Again, it’s stupidly American for me to bring this back to superheroes, but I can’t help seeing the public works as a distant relative to what might be called “superhero architecture.” A random but pertinent example can be taken from an old issue of Strange Tales I pulled from a back-issue bin while assembling notes for this article. Published in 1967, issue #157 has a “Nick Fury, agent of S.H.I.E.L.D.” story written and drawn by Jim Steranko. On one page, Fury incapacitates another dozen henchmen with as much effort as an ordinary schlub might expend on a night of bowling. What is this room? Why is that stairway there — What does it lead to? Why isn’t there at least a railing for the stairs — unless, of course, its actual function is to provide a platform from which to send henchmen hurling dramatically into space?
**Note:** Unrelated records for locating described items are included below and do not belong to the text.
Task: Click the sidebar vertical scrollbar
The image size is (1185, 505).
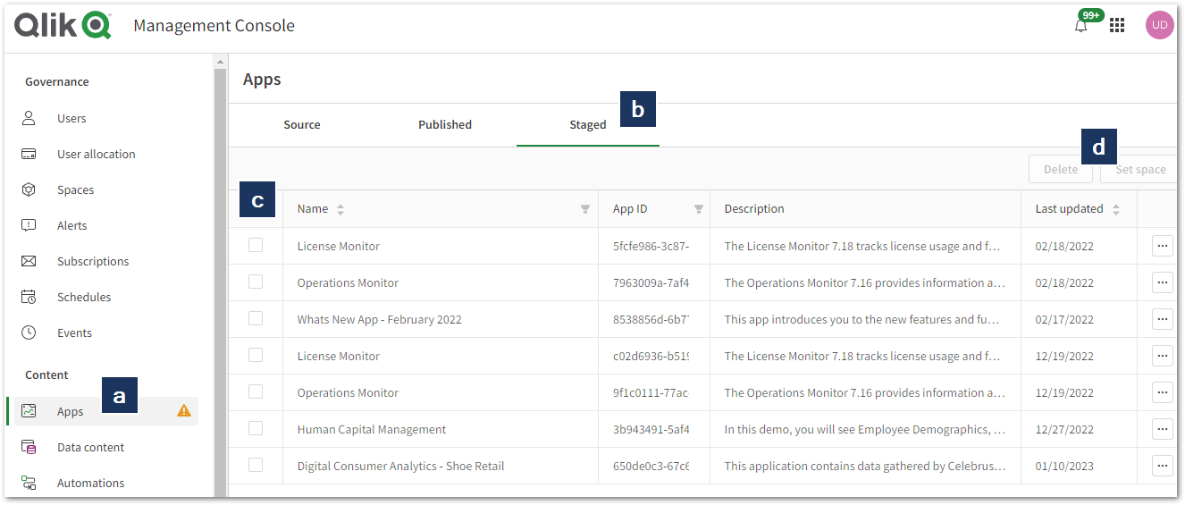Action: (x=220, y=268)
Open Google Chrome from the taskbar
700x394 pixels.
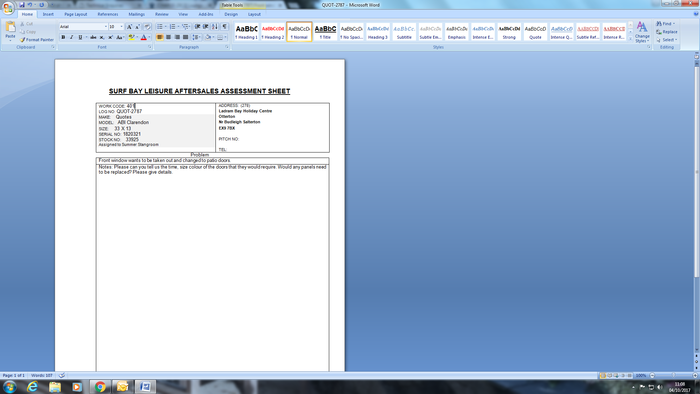pyautogui.click(x=100, y=387)
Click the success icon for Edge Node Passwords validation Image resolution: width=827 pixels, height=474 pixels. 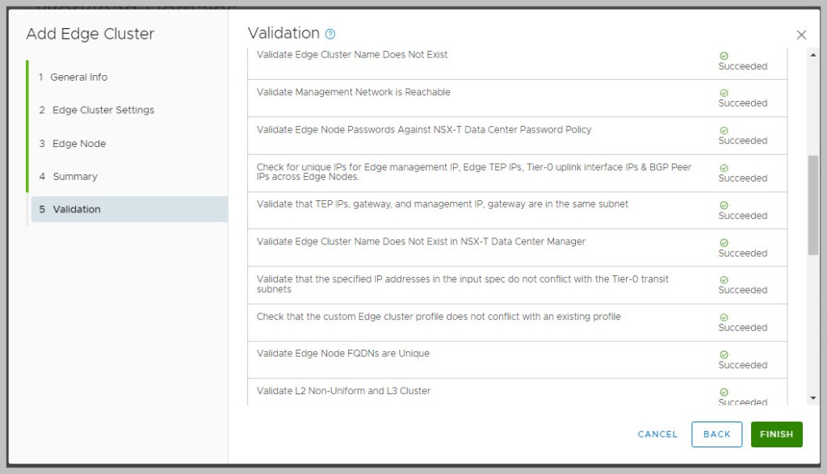coord(724,130)
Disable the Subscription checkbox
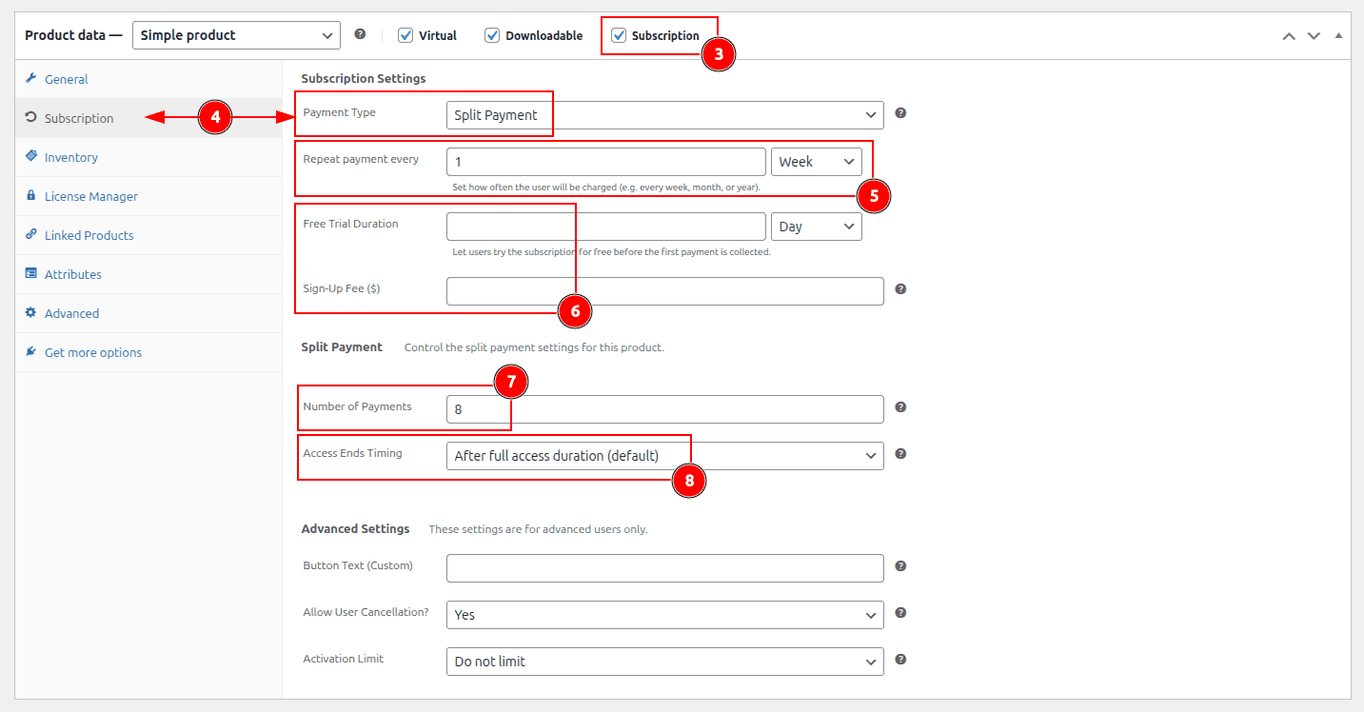Image resolution: width=1364 pixels, height=712 pixels. coord(619,35)
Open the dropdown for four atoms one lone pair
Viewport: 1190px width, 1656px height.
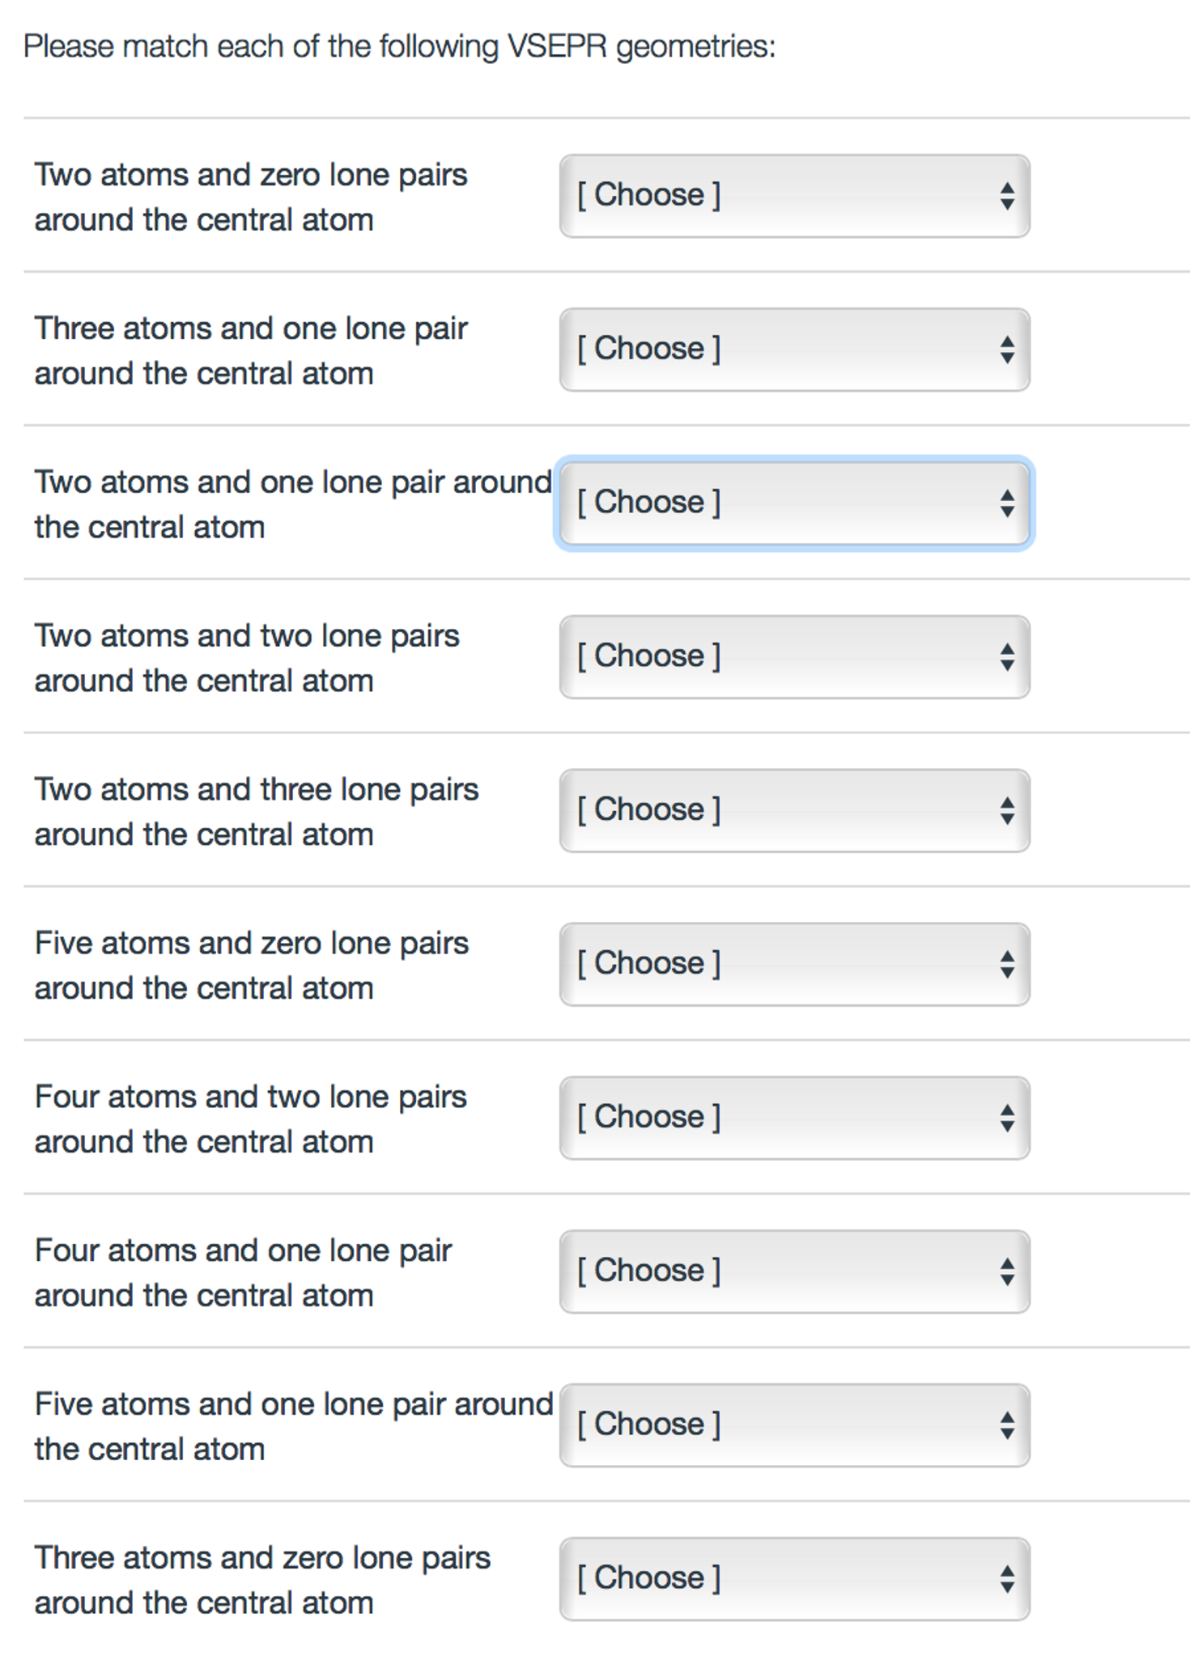pos(793,1271)
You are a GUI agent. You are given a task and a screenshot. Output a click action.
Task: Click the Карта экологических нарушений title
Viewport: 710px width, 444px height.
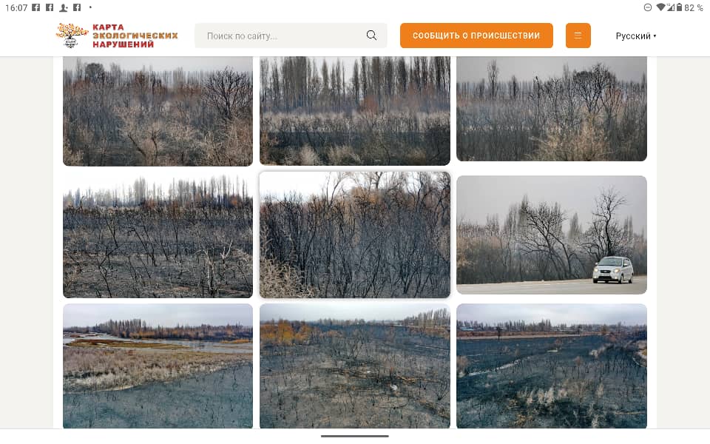coord(135,36)
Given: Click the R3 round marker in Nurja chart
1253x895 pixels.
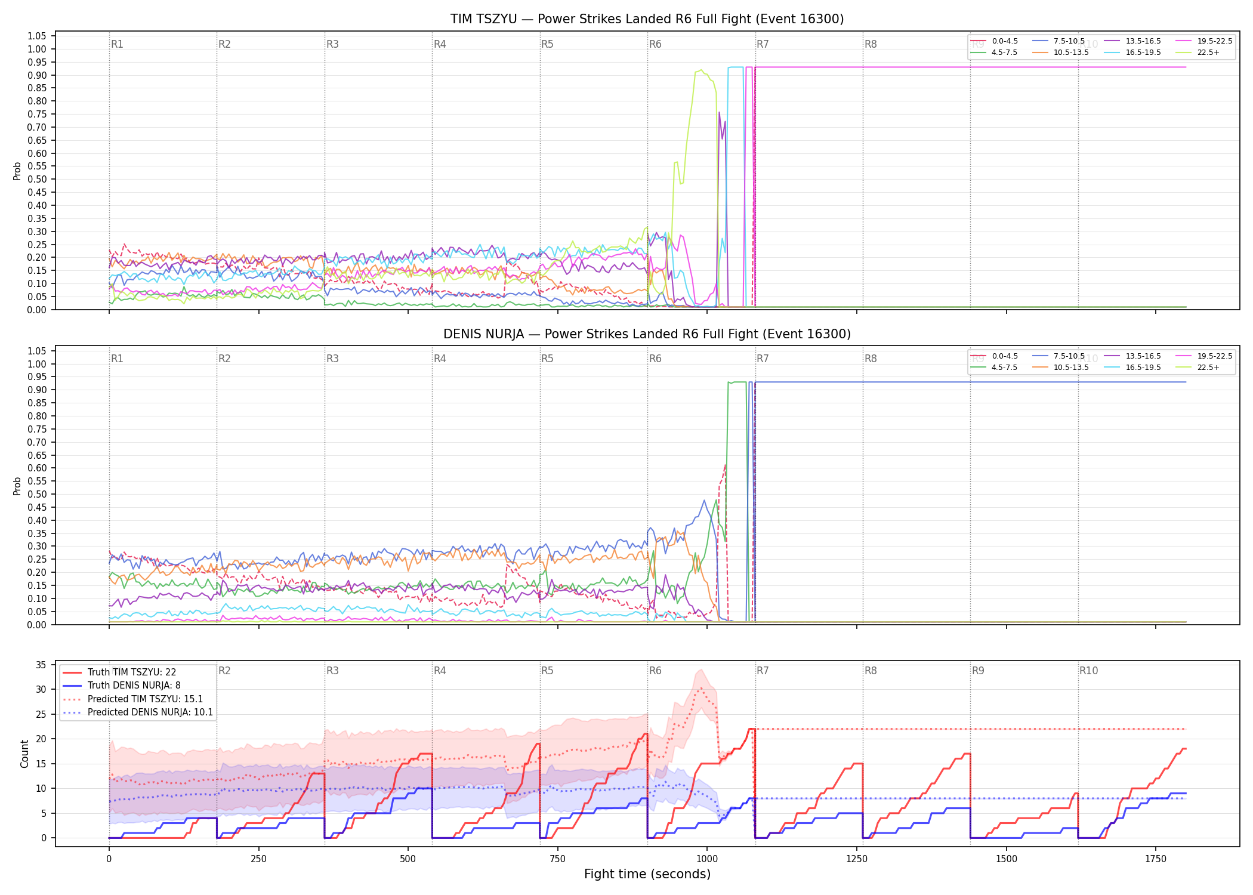Looking at the screenshot, I should pos(332,359).
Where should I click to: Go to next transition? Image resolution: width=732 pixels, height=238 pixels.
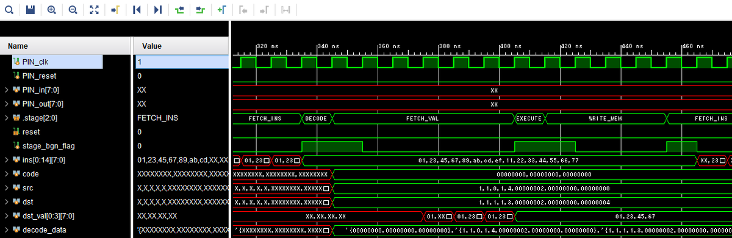tap(200, 10)
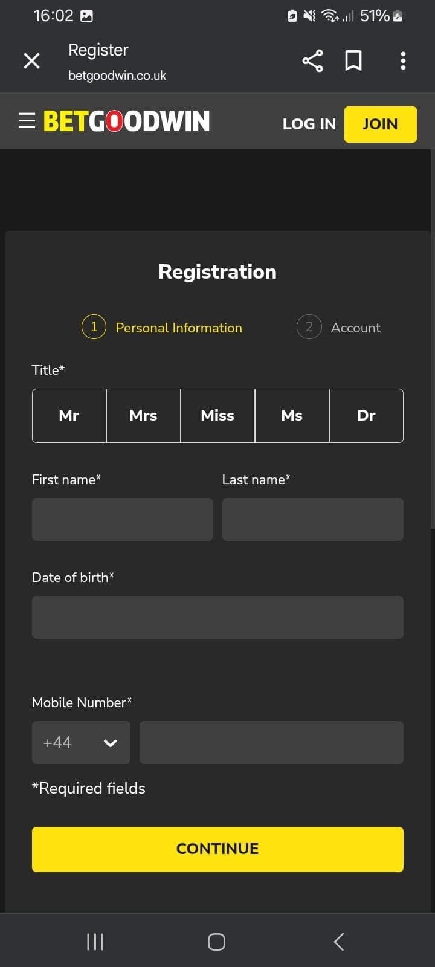Viewport: 435px width, 967px height.
Task: Tap the yellow JOIN button
Action: 380,124
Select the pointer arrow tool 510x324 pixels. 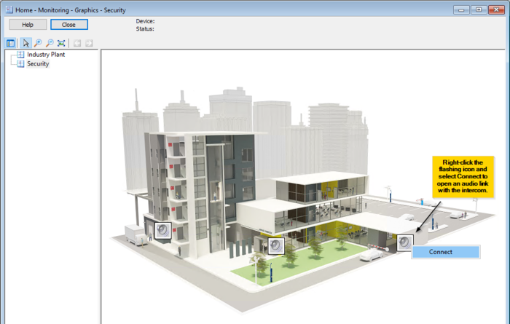click(x=26, y=43)
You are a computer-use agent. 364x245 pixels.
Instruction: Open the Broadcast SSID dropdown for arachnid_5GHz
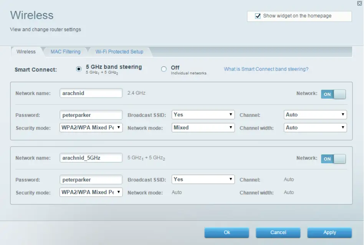[203, 179]
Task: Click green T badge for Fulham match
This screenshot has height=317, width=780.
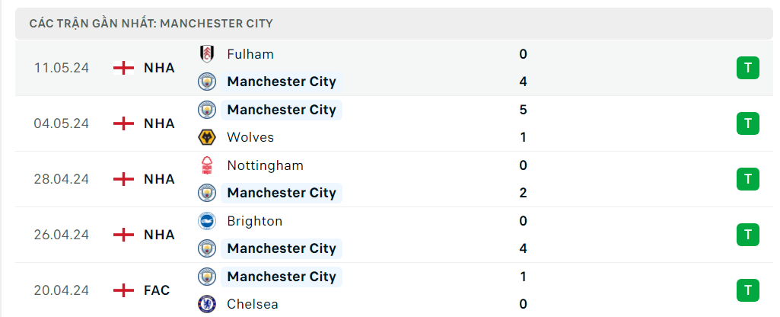Action: coord(747,68)
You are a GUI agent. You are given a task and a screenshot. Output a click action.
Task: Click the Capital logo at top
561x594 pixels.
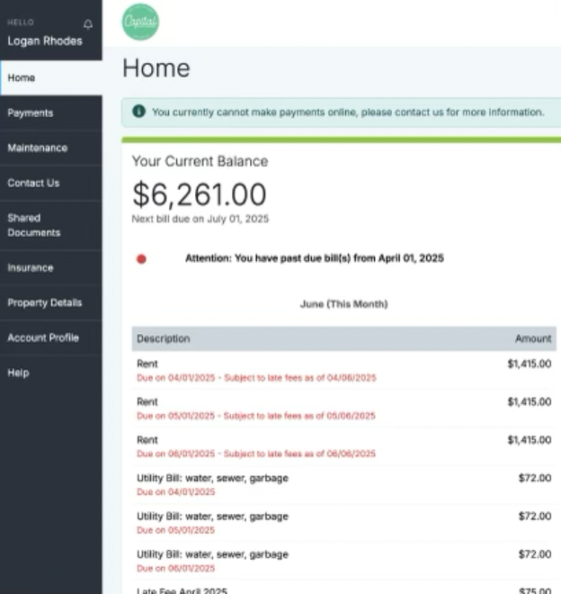(140, 22)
Where is Fury leaping from? That yellow object at bottom left might have been a launching pad, but if Fury is indeed leaping downward, he’s at a completely precarious angle to the floor. It almost looks as though the wall going up behind the staircase is a floor — at any rate it’s impossible to tell exactly where the henchmen at the bottom of the page were standing, since they’re all caught in the throes of violent levitation. There’s no pretense of physical causality or even coherency here — the architecture exists as a purely sculptural element, a design that creates a vortex of contorted space: spatial dynamism for its own sake. It’s a senseless but exciting drawing. (It also explains why HYDRA, the employer of all these dancerly tumbling henchmen, never had any success with world domination — they contracted M.C. Escher as their interior decorator. You can imagine that half the time they were rushing to the torpedo room, they ended up in the lavatory.)

Yokoyama uses off-panel space with a droll brilliance — machines that cut rock or drill into the earth appear from the edges of the panels, needing no plausible leverage or further apparatus to do their work. The mysterious engine that runs these tools is the invisible will of the artist; the drill bits and jackhammers are really extensions of Yokoyama’s pen. The people in these stories have far less presence than the machines — they come at the end of the narratives to make the finishing touches and voice their approval. By the fourth and last “public work,” Yokoyama has moved into a realm of such abstraction that the human element isn’t even present as midwife or observer, a necessary someone that could give the benediction of admiration. We just see triangular slabs of material sweeping through the landscape, being drawn together perhaps by magnetic pull, to form the mouth of a fountain that flows out into the grooves the triangles have cut into the earth. It’s as if nature were an artificial force; or if artifice were able to acquire a force and self-sufficiency that would make it resemble a process of nature.

In Combats and Travaux Publics Yokoyama has battled his way through furniture, through books, through the vast catalogs of images of the outside world, through heroism and villainy, through landscape, through ingenuity, through beauty. Even through athletics and hydraulics. At the end of that effort, after the dust has cleared, you take a breath and think: How strange the world, the monuments, the fights we’ve chosen. How strange the choices that preceded us, that have left things this way. And how alluring and exciting that in art, at least — as Yokoyama shows us — we can choose differently.